The spacemake config update-run-mode takes the same arguments as above, while spacemake config delete-run-mode takes only --name.

Configure pucks

Each spatial sample is associated with a puck. The puck variable defines the dimensionality of the underlying spatial structure, which spacemake uses during the automated analysis and plotting, as well as the binning (meshing) of the data when selected in the run-mode.

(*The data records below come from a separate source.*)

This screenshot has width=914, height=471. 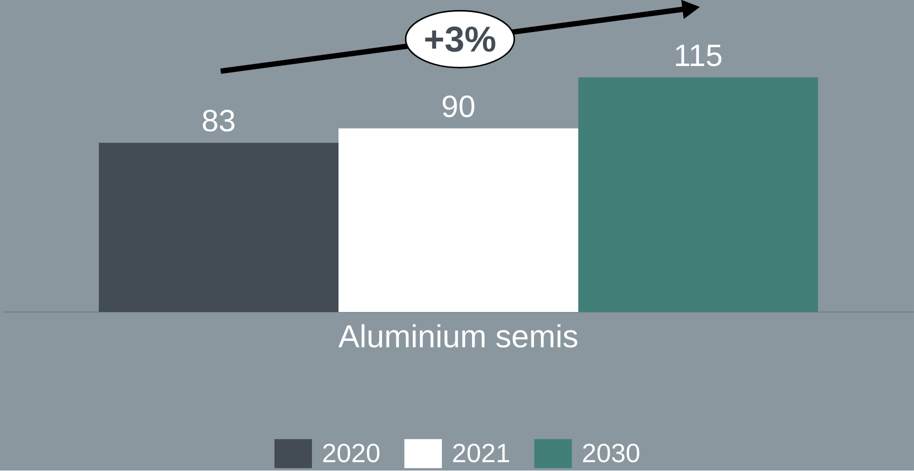 I want to click on text: +3%, so click(x=460, y=39).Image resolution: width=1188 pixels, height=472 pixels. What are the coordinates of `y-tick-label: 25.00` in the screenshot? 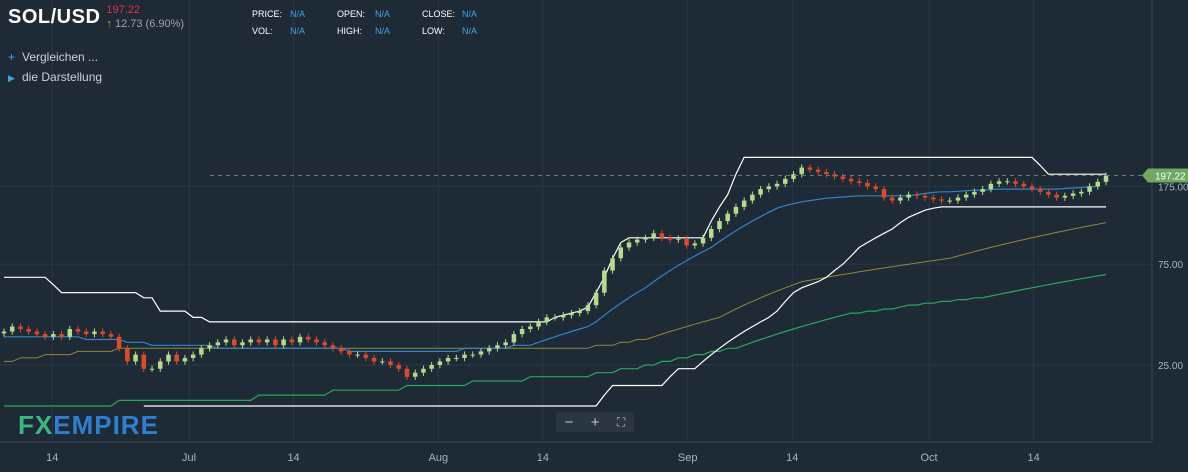 It's located at (1170, 366). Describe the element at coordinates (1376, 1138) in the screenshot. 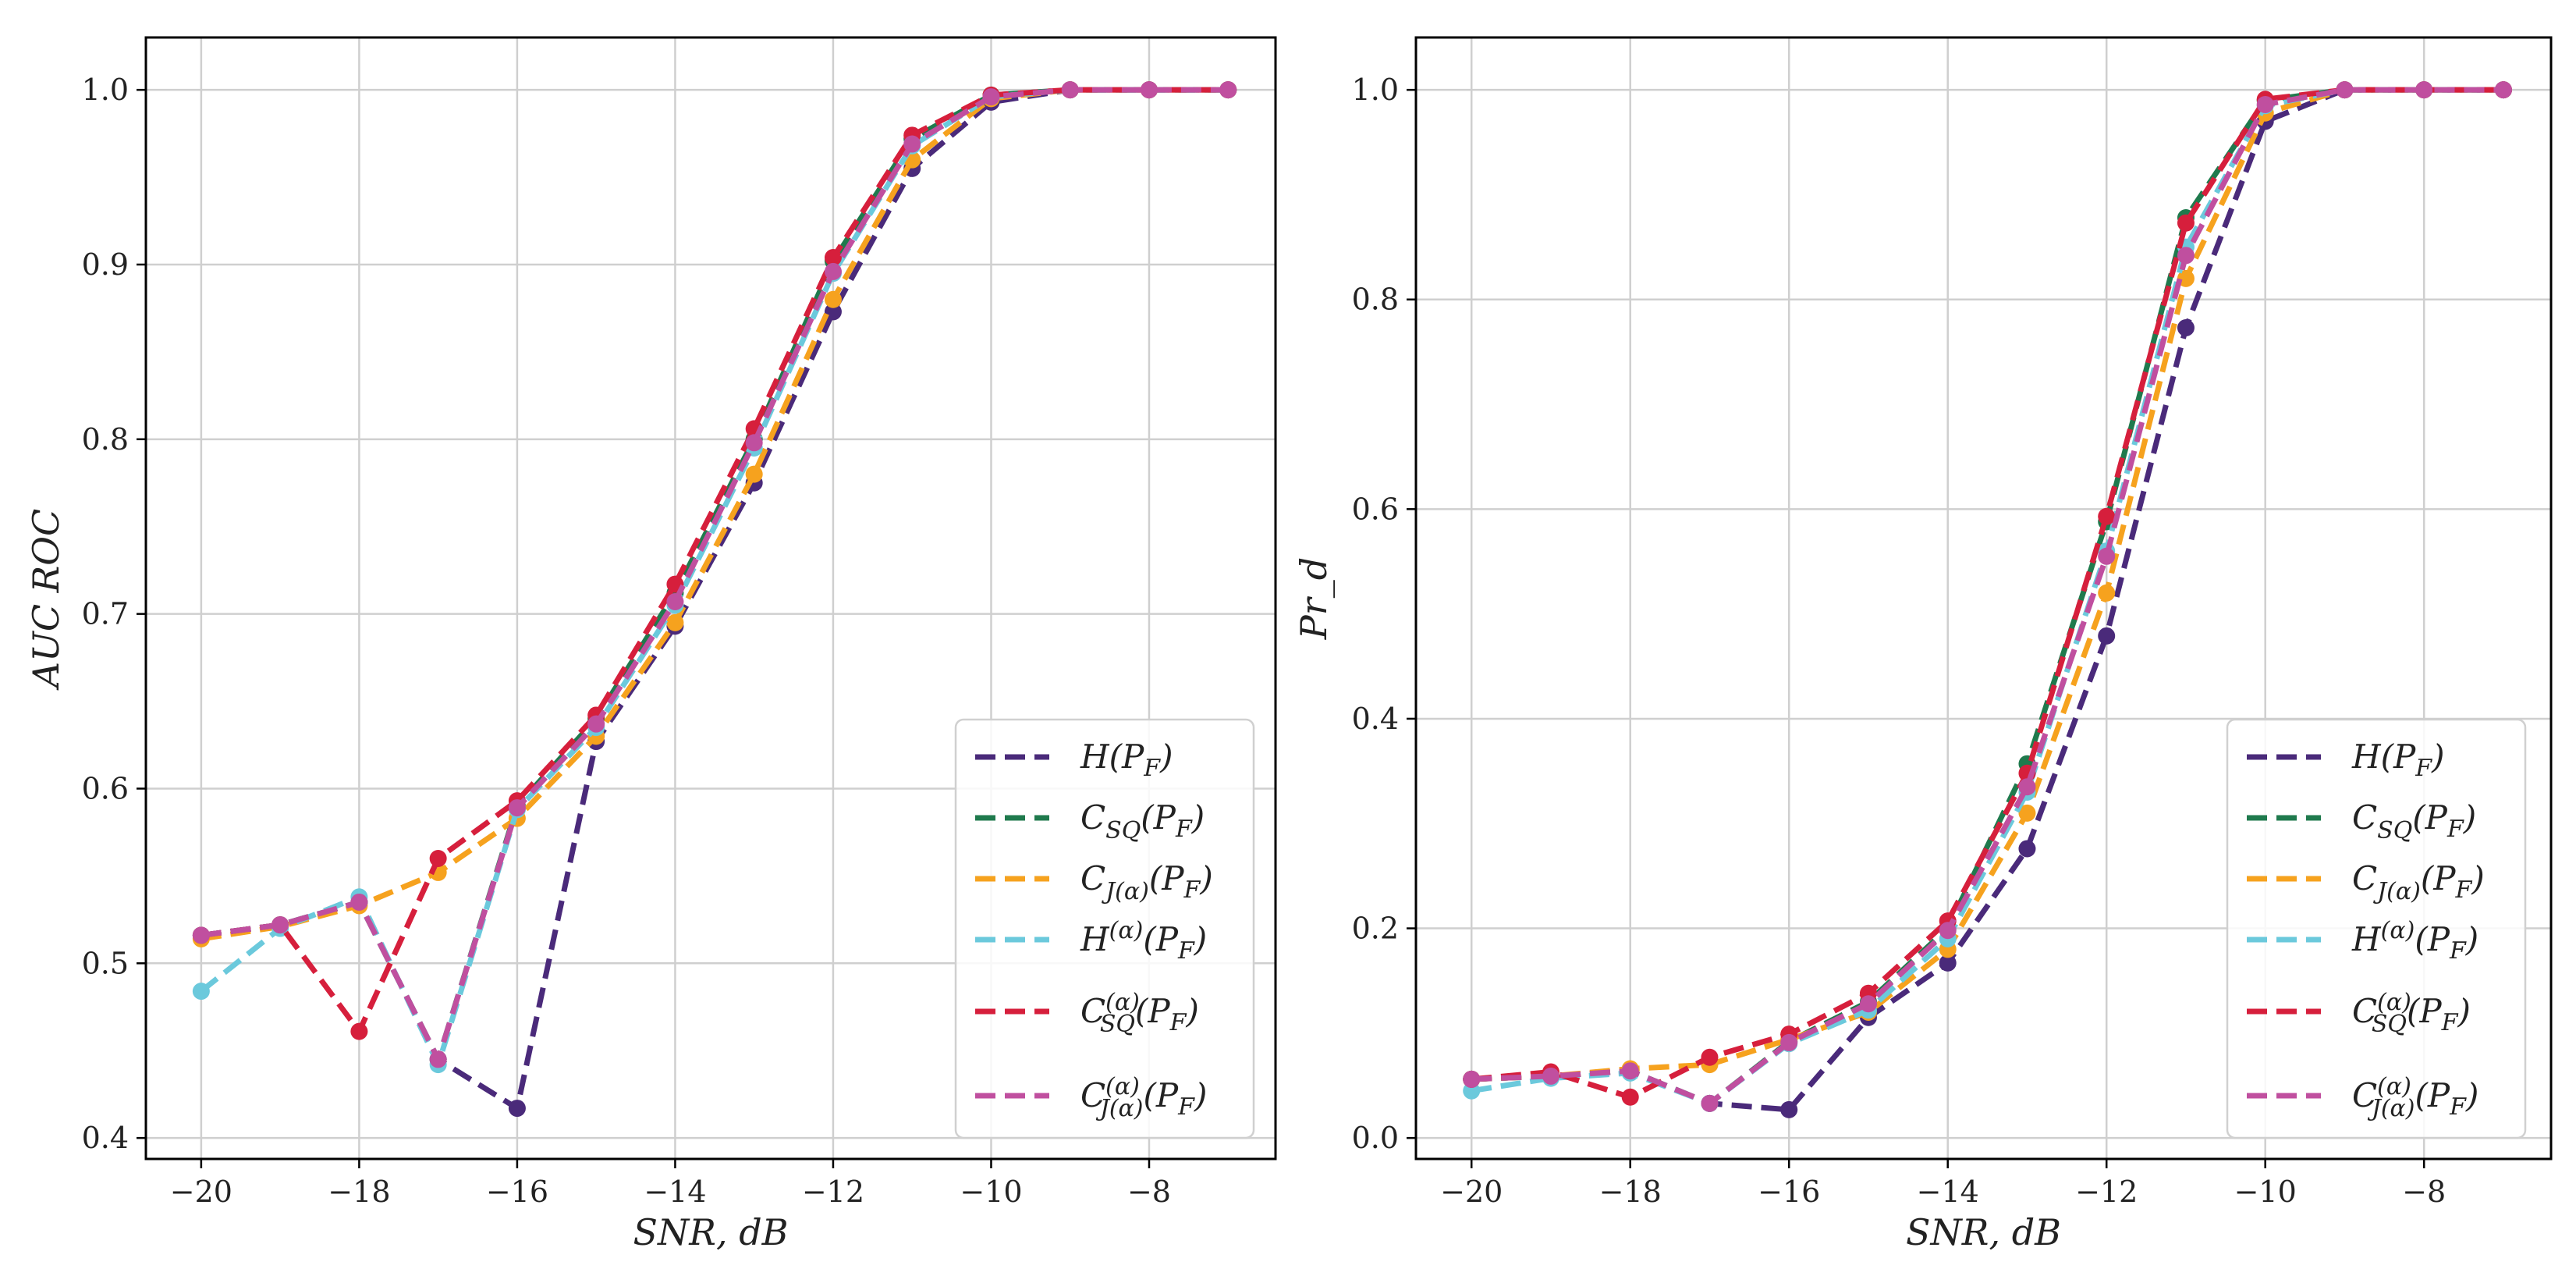

I see `y-tick-label: 0.0` at that location.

Each puck has the following variables:

width_um: the width of the puck, in microns
spot_diameter_um: the diameter of bead on this puck, in microns.
barcodes (optional): the path to the barcode file, containing the cell_barcode and (x,y) position for each. This is handy when several pucks have the same barcodes, such as for 10x Visium.
coordinate_system (optional): the path to the coordinate system file, containing puck IDs and the (x,y,z) position for each, in global coordinates. This coordinate system is analogous to the global coordinate system for image stitching. When specified, this ‘stitching’ is automatically performed on puck-s with spatial information.

Provided pucks

default:
  coordinate_system: ''
  spot_diameter_um: 10
  width_um: 3000
openst:
  coordinate_system: puck_data/openst_coordinate_system.csv
  spot_diameter_um: 0.6
  width_um: 1200
seq_scope:
  spot_diameter_um: 1
  width_um: 1000
slide_seq:
  spot_diameter_um: 10
  width_um: 3000
visium:
  barcodes: puck_data/visium_barcode_positions.csv
  spot_diameter_um: 55
  width_um: 6500

The visium puck comes with a barcodes variable, which points to puck_data/visium_barcode_positions.csv. Similarly, the openst puck comes with a coordinate_system variable, pointing to puck_data/openst_coordinate_system.csv.

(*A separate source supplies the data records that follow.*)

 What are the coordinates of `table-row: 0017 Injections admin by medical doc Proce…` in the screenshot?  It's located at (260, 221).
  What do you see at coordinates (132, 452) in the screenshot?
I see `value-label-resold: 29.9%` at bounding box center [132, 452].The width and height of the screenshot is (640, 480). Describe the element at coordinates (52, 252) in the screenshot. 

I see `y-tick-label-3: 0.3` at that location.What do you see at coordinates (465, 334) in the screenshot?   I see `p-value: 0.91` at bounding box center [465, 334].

Upon initiation, these files will automatically placed there by spacemake

To list the currently available puck-s, type:

spacemake config list_pucks

Warning

The command line interface for adding, updating, and deleting pucks will be deprecated in future versions of spacemake. Please consider editing the config.yaml file directly to manage pucks.

Add a new puck

spacemake config add_puck \
   --name NAME \        # name of the puck
   --width_um WIDTH_UM \
   --spot_diameter_um SPOT_DIAMETER_UM \
   --barcodes BARCODES \ # path to the barcode file, optional
   --coordinate_system COORDINATE_SYSTEM # path to the coordinate system file, optional

Custom snakemake rules

As of version 0.7 it is now possible to add custom snakemake rules to your spacemake workflow. Simply add the following line to the config.yaml in your spacemake root folder:

custom_rules: /path/to/my_own_custom_snakefile.smk

Within your custom code, you can import spacemake modules and have access to internal variables. If you need to make spacemake aware of new top-level targets that have to be made, you can register a callback

register_module_output_hook(get_my_custom_targets, "my_own_custom_snakefile.smk")

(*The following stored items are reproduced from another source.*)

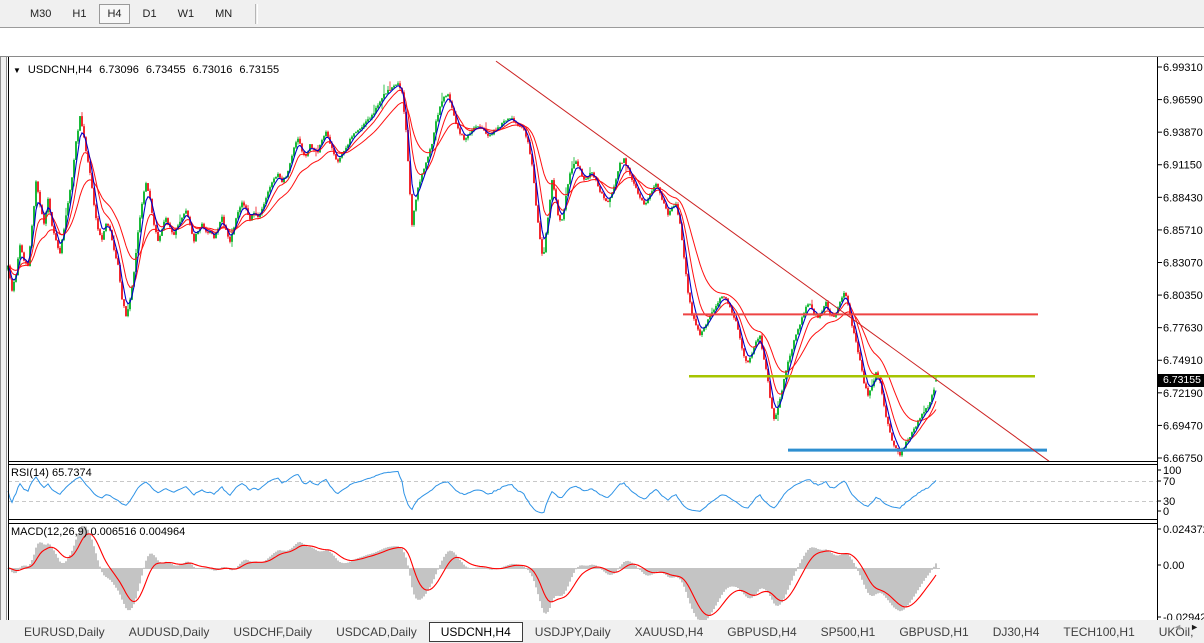 This screenshot has width=1204, height=643. I want to click on tab-gbpusd-h1: GBPUSD,H1, so click(934, 632).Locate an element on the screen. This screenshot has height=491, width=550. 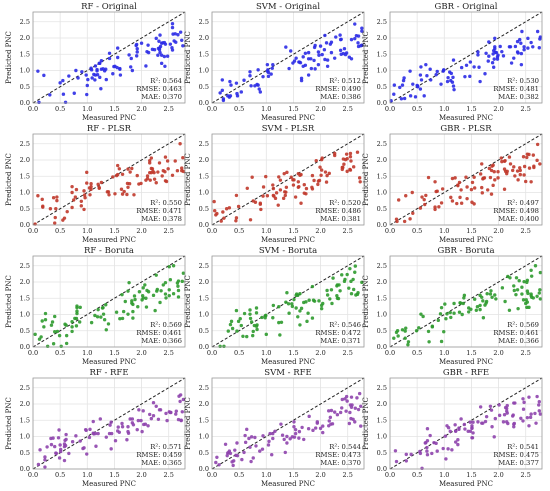
mae-metric: MAE: 0.382 is located at coordinates (518, 97).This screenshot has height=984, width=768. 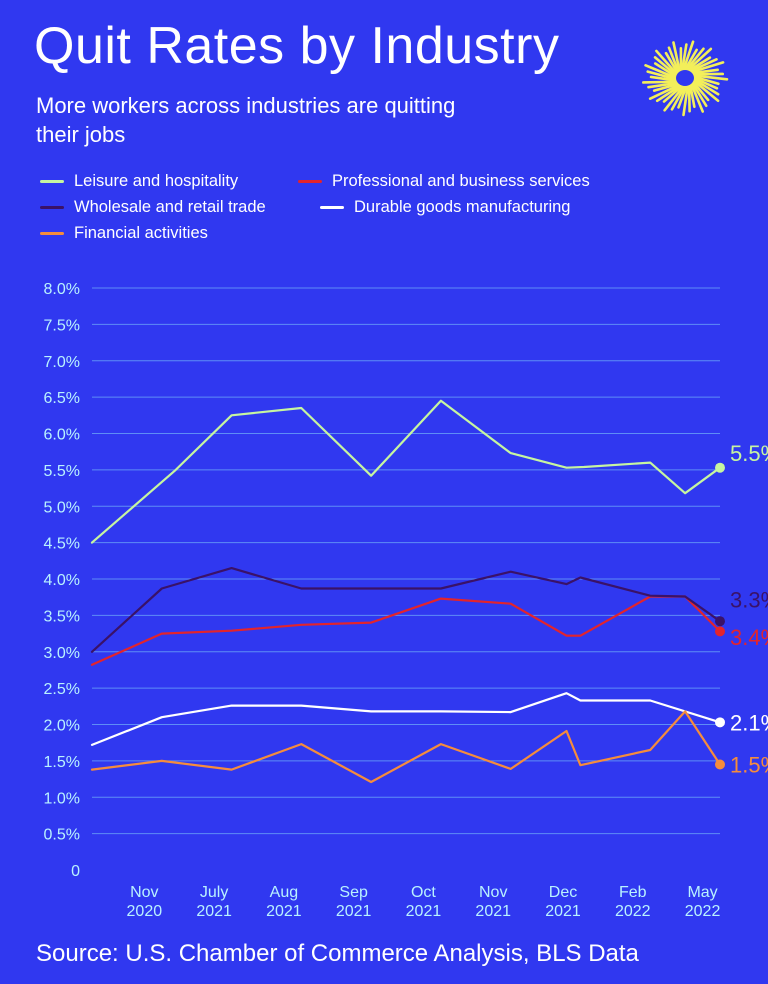 I want to click on y-tick-label: 2.0%, so click(x=62, y=726).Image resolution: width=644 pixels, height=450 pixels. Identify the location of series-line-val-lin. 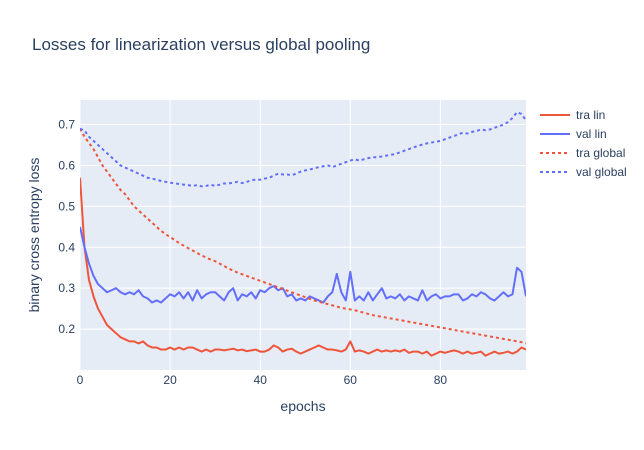
(303, 265). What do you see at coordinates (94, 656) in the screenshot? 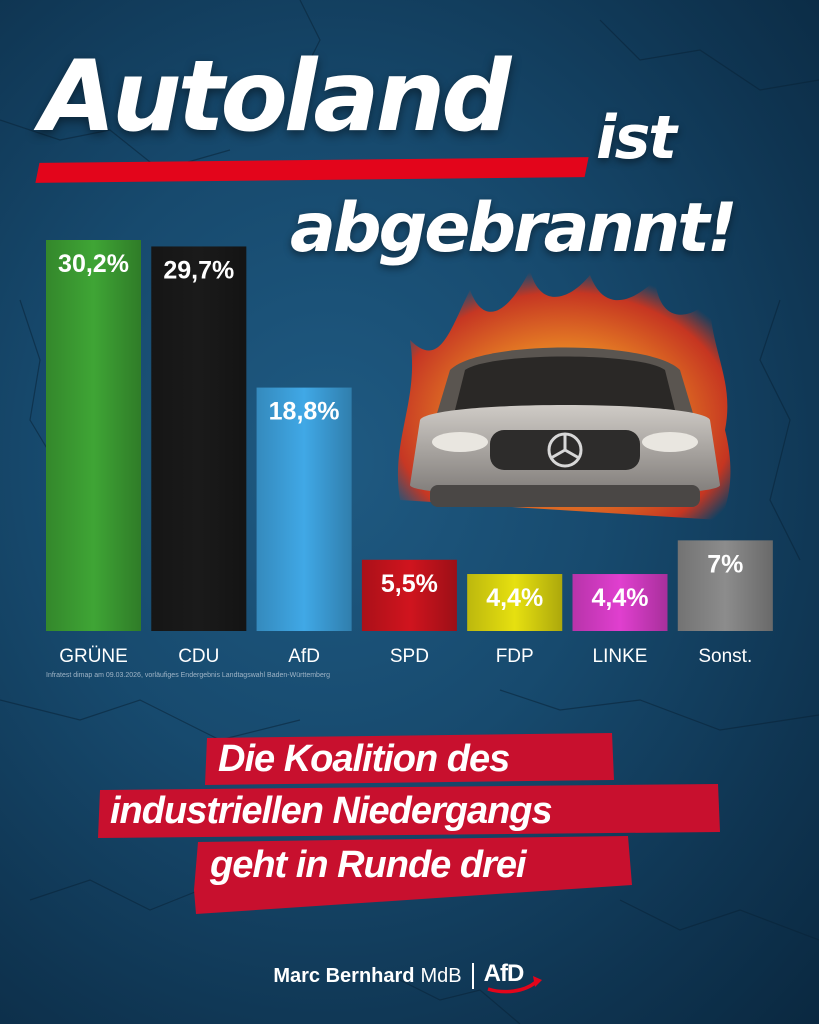
I see `category-label-0: GRÜNE` at bounding box center [94, 656].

The function get_my_custom_targets() will be called once all other, internal spacemake code has been executed and is expected to return a list of files that will be appended to the input: dependencies of the top-level rule. Providing rules to make these files is up to your custom rules.

The second parameter is more for logging purposes and allows to track which module or part of the code injected which dependencies. By default, it is good practive to use the filename.